Abstract

Digital constitutionalism determines the adoption of definitions and elements of digital law into the constitutional system. For this reason, the contemporary theme of personal data protection, specifically in the context of the emergence of the digital government, must be addressed by the constitutional text, albeit through the reforming derived constituent power. On this path, Law nº 13.709/2018, together with Constitutional Amendment nº 115/2022, which included the protection of personal data in the constitutional list of fundamental rights and guarantees, introduced into the Brazilian legal system the systems of regulation and governance of the protection of personal data in order to ensure data governance in the public and private sectors.
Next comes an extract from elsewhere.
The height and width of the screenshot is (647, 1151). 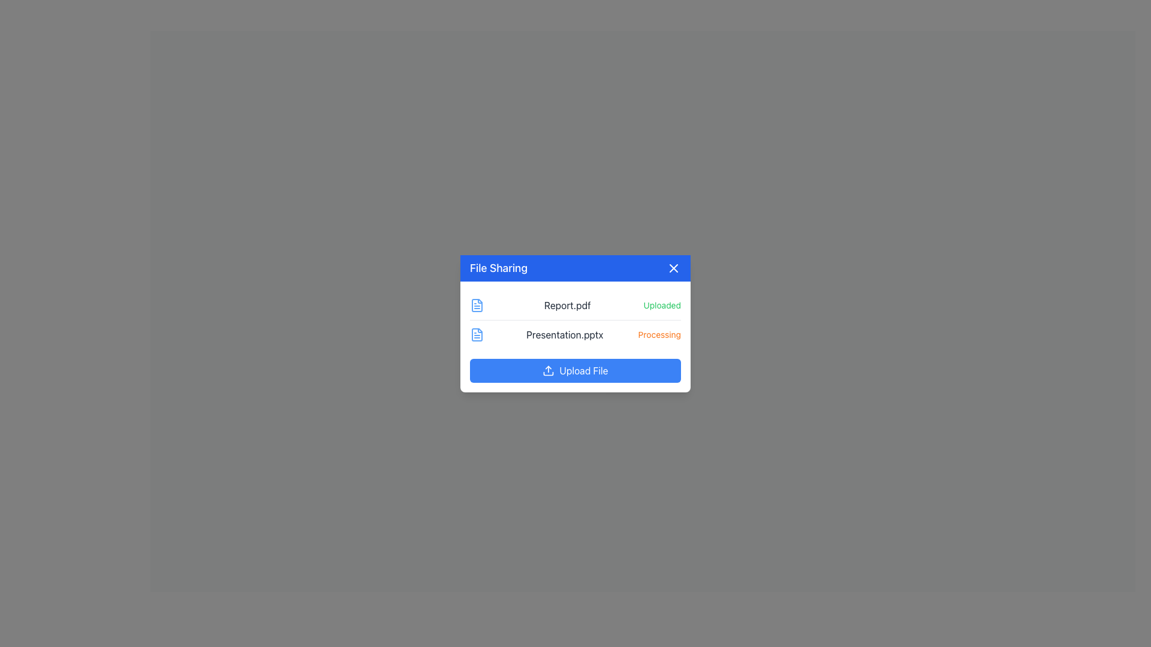 I want to click on the blue document file icon located to the left of the file name 'Presentation.pptx', so click(x=477, y=335).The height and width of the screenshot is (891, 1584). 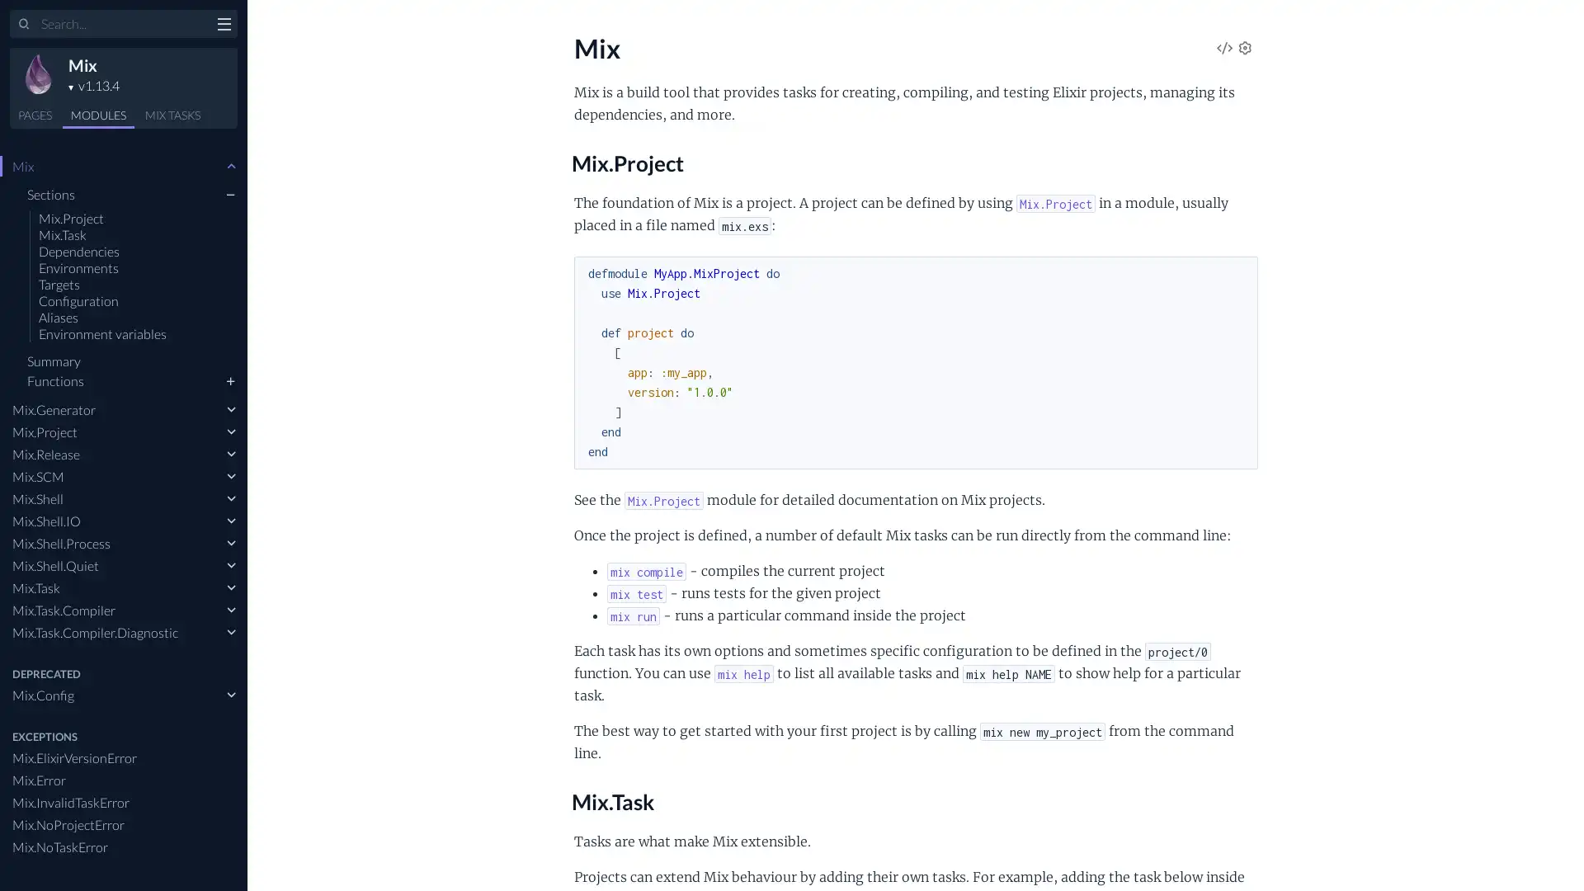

The present work aimed to analyze, within the context of digital constitutionalism, the LGPD regulation and governance limits in the public and private sectors. This work made use of an exploratory methodology, and normative analysis to investigate the regulatory system and to analyze concrete cases that gave rise to state regulation. Therefore, it was concluded that, given that part of the regulation of personal data matters is delegated to the ANPD and to the self-regulation of the entities, the control of the production of normative acts requires greater constitutional density, and definition of parameters of applicability in the constitutional legal order. For this reason, Brazil adheres to digital constitutionalism in favor of guaranteeing the protection of contemporary fundamental human rights from a developmental perspective and to prevent measures adopted by the rentier-financial capitalist system from violating constitutional norms and fundamental rights.